Goal 1 → For the moderate case in the covariate shift excerpt below, list each x value with its number of red dots and green dots.

Figure 6: A population with moderate covariate shift and the inverse probability weighted population least squares predictor $\tilde\mu$ in the horizontal lines model (eq 2) after inverse probability weighting.

Figure 7: A population with extreme covariate shift and the weighted population least squares predictor $\tilde\mu$ in the horizontal lines model (eq 2).

Pretending our way out of covariate shift
Visualization
What it means to pretend

Misspecification is a problem because of covariate shift. We’re fitting the wrong green dots.
And we can’t really make the shift go away. In the moderate case above…
- At $x=10$, we have 150 red dots and 50 green dots.
- At $x=12$, we have 125 red dots and 75 green dots.
- At $x=14$, we have 100 red dots and 100 green dots.
But we can pretend that we see each green dot we do have multiple times. We pretend that …
- we see each one in the $x=10$ column $\textcolor[RGB]{248,118,109}{150} / \textcolor[RGB]{0,191,196}{50} = 3$ times.
- we see each one in the $x=12$ column $\textcolor[RGB]{248,118,109}{125} / \textcolor[RGB]{0,191,196}{75} \approx 1.67$ times.
- we see each one in the $x=14$ column $\textcolor[RGB]{248,118,109}{100} / \textcolor[RGB]{0,191,196}{100} = 1$ time.
Or possibly a fewer times. Since that’s fewer times than 1, fewer means a fraction.

(Rows for locating words and elements)
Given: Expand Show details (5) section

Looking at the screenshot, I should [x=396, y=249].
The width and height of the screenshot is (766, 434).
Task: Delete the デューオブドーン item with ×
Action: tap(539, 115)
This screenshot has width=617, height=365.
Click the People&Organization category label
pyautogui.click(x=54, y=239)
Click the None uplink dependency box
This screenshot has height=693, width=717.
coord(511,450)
---
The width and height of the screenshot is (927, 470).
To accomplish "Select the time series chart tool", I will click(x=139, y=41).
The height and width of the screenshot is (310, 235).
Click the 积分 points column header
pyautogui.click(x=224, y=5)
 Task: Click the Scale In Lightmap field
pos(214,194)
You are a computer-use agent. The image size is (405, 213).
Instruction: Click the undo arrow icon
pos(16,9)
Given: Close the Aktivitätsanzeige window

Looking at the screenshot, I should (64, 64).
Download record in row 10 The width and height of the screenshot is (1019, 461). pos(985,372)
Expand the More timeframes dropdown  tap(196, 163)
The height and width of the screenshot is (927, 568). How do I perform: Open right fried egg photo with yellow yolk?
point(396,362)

Goal 2 → Reproduce the rows verbatim, starting at the row that contains "The height and width of the screenshot is (310, 235)." and ending after the row that contains "point(396,362)".

Exercise output 1 →
- x=10: 150 red dots, 50 green dots
- x=12: 125 red dots, 75 green dots
- x=14: 100 red dots, 100 green dots

Exercise output 2 →
The height and width of the screenshot is (310, 235).
Click the 积分 points column header
pyautogui.click(x=224, y=5)
 Task: Click the Scale In Lightmap field
pos(214,194)
You are a computer-use agent. The image size is (405, 213).
Instruction: Click the undo arrow icon
pos(16,9)
Given: Close the Aktivitätsanzeige window

Looking at the screenshot, I should (64, 64).
Download record in row 10 The width and height of the screenshot is (1019, 461). pos(985,372)
Expand the More timeframes dropdown  tap(196, 163)
The height and width of the screenshot is (927, 568). How do I perform: Open right fried egg photo with yellow yolk?
point(396,362)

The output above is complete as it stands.